The defendant is charged to he a non-resident of Missouri. She was personally served with process in the State of Rhode Island, pursuant to the Missouri code of procedure. R. S. 1899, sec. 582.

No appearance was entered on behalf of defendant, so a default was taken against her in due time. The case then came on for trial.

Plaintiff offered in evidence the testimony of his mother and of two physicians, which tended strongly to sustain his charges of some of the indignities alleged.

While plaintiff was testifying as a witness he attempted to put in evidence certain statements or admissions to him by his wife in support of his allegations of indignities. He asserted that said statements were, made in the presence of his mother, hut the learned trial judge rejected the offer and ruled that the testimony of the third person in whose presence said conversation between husband and wife occurred, should be produced. Plaintiff excepted to that ruling.

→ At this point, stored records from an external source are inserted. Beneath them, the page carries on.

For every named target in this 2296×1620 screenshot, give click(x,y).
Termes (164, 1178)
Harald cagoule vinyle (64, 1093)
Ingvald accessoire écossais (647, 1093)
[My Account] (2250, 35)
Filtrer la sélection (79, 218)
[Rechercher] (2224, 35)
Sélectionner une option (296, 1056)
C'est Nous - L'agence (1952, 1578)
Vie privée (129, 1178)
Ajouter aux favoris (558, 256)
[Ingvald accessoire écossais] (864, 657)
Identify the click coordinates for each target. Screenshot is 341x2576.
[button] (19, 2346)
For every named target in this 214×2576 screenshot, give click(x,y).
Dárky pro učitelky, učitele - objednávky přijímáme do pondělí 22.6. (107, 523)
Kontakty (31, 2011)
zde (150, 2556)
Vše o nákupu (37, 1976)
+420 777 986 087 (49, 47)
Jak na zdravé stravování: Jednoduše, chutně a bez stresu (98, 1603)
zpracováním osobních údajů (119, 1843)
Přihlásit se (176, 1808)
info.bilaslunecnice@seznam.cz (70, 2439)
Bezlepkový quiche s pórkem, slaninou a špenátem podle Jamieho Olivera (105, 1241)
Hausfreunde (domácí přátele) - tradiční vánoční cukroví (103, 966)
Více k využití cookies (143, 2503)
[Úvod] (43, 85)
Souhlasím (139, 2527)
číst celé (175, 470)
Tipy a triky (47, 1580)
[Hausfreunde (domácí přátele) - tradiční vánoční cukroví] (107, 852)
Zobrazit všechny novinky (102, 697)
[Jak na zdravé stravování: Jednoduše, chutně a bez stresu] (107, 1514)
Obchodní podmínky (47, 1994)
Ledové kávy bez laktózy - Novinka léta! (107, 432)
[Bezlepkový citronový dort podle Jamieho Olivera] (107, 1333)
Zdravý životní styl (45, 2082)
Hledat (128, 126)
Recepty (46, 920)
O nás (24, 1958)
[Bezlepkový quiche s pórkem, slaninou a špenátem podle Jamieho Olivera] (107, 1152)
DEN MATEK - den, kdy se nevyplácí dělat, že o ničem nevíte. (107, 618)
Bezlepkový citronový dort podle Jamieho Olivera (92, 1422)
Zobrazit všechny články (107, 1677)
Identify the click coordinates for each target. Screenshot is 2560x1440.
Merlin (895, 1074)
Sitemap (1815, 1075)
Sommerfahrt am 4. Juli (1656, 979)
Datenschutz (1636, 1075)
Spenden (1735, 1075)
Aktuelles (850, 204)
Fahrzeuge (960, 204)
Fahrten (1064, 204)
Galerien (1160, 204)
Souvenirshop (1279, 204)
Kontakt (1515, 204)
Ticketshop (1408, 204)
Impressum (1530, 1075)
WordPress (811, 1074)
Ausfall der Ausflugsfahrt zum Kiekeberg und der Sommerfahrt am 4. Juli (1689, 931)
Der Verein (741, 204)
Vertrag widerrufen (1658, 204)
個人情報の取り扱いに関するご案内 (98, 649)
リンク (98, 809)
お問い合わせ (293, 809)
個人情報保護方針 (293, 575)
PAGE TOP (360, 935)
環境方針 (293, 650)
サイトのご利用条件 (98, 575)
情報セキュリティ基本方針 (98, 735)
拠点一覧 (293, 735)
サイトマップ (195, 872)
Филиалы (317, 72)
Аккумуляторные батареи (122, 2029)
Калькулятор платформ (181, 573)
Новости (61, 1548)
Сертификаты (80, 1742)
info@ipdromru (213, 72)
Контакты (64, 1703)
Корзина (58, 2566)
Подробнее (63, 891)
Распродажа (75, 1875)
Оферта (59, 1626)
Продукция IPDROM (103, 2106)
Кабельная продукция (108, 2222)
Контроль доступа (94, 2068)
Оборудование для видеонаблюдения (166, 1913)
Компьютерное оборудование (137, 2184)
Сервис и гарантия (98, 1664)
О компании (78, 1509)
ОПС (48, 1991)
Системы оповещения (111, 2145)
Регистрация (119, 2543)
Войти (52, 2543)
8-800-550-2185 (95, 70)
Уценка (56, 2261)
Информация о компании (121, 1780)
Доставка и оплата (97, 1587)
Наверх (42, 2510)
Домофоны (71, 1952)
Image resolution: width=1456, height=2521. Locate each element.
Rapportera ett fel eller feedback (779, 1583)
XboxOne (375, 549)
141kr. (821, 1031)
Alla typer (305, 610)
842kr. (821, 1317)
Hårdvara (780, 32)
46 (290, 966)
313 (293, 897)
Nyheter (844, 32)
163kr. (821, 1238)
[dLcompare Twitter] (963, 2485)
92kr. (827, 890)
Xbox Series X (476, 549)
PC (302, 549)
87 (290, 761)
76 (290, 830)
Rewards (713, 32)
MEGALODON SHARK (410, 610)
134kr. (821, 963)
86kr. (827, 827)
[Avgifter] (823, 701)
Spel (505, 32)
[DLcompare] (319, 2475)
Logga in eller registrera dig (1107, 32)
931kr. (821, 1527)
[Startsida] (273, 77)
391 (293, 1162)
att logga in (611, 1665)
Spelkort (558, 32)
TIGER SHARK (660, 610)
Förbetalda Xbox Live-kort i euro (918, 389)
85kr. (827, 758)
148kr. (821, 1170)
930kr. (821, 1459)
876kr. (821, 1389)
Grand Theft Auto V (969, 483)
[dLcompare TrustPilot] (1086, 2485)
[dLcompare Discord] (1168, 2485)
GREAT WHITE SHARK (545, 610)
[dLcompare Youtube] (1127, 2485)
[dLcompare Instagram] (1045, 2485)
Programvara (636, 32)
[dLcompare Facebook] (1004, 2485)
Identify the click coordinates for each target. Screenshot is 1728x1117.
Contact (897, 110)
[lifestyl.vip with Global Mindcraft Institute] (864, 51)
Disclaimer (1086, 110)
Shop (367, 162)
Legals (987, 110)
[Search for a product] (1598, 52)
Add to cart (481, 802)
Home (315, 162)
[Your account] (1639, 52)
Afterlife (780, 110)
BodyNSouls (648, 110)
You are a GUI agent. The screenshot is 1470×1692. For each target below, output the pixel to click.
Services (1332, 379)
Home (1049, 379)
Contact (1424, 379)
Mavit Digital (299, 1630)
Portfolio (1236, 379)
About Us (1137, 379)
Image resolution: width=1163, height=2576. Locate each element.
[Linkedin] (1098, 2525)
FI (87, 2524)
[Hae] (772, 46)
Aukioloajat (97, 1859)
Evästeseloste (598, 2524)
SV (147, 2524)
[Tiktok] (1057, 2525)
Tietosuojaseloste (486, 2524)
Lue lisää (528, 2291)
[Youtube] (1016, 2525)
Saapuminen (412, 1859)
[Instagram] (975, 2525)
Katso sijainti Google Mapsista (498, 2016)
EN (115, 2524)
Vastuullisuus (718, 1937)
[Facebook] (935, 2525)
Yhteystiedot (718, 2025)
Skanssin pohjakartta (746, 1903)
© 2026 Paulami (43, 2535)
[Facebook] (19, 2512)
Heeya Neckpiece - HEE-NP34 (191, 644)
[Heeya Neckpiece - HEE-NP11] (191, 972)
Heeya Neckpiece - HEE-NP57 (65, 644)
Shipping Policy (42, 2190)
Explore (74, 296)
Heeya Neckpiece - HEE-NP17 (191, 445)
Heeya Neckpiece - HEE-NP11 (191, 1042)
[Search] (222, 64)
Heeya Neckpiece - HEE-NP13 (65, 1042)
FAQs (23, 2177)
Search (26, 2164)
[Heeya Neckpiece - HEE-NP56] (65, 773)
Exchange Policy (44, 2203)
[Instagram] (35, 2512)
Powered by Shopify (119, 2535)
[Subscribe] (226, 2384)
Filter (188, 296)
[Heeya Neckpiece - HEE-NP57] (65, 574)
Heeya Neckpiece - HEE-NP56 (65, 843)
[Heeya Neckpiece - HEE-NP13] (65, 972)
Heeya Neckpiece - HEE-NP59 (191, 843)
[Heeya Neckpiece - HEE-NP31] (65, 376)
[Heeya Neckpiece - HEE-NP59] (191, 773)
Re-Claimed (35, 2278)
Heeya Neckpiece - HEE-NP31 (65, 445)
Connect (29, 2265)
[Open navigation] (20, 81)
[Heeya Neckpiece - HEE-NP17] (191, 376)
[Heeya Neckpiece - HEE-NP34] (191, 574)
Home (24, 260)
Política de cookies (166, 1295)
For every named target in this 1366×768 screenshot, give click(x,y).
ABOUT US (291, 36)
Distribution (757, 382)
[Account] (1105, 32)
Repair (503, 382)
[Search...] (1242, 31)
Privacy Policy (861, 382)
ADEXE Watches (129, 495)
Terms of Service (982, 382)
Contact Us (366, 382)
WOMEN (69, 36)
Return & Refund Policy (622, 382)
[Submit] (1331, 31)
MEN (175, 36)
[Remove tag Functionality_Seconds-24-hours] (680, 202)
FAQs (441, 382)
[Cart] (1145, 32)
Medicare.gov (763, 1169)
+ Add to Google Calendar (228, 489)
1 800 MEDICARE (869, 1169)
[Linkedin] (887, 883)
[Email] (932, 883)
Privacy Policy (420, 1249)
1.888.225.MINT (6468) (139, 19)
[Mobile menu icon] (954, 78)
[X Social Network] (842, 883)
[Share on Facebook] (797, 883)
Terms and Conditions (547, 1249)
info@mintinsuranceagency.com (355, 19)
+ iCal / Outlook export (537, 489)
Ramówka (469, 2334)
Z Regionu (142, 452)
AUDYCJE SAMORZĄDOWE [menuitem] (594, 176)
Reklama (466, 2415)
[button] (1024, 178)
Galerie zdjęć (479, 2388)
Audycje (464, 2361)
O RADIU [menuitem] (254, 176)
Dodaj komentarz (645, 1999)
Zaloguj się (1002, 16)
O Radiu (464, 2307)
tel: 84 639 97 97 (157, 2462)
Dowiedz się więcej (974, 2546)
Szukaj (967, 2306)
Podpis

The plaintiff offered considerable evidence of his good character and conduct, and of his kind treatment of his wife. There was no testimony offered for defendant ; but nevertheless the court dismissed the plaintiff’s petition. In due time the plaintiff unsuccessfully took the usual steps for a review, and then brought this appeal.

1. The testimony of plaintiff tended strongly to sustain the allegations of the petition. We do not'discover wherein its weakness consisted, but it seems not to have impressed favorably the learned trial judge, who adjudged it insufficient. In reaching that result he excluded the plaintiff’s attempt tó give an account of admissions by his wife in the presence of a third party, his mother, in support of the charges of his peti*178tion. That testimony was ruled out on the theory that it should come from the third party, and that the plaintiff was not competent to testify to such admissions, presumably under section 4656, Revised Statutes 1899.

The seal of silence which the law sets upon confidential communication between husband and wife does not rest upon declarations between them which are shared by a third person. To such declarations the rule of exclusion does not apply for the reason that the presence of a third party participating in the interview eliminates the confidential nature of the communications then interchanged. The first division of the Supreme Court has held that the husband is a competent witness to a business conversation with his wife in the presence of a third person. Long v. Martin, 152 Mo. 668. That ruling is in accord with general principles of the law of this subject as shown in judicial expressions elsewhere. Allison v. Barrow, 3 Cald. 417; Lyon v. Prouty, 154 Mass. 488.

We hold that the offer of the testimony in question should have been favorably entertained.

2. All proceedings in a divorce suit are to be conducted as those in other civil actions, except in certain respects where the statutes regulating divorce suits otherwise provide. R. S. 1899, sec. 2922. The rules concerning the introduction of testimony and the weight to be given to it when admitted are the same as those which govern the same topics in other cases. Where competent testimony is offered and is excluded and an adverse result ensues, the party affected by the ruling is entitled to the same relief on appeal in this class of cases as in other suits. The exclusion of the offer described was error in view of the ruling in the Long v. Martin case, above. The error is presumed to be prejudicial where it is not shown to be harmless.

The judgment is reversed and the cause remanded.

Bland, P. J., and Goode, J., concur.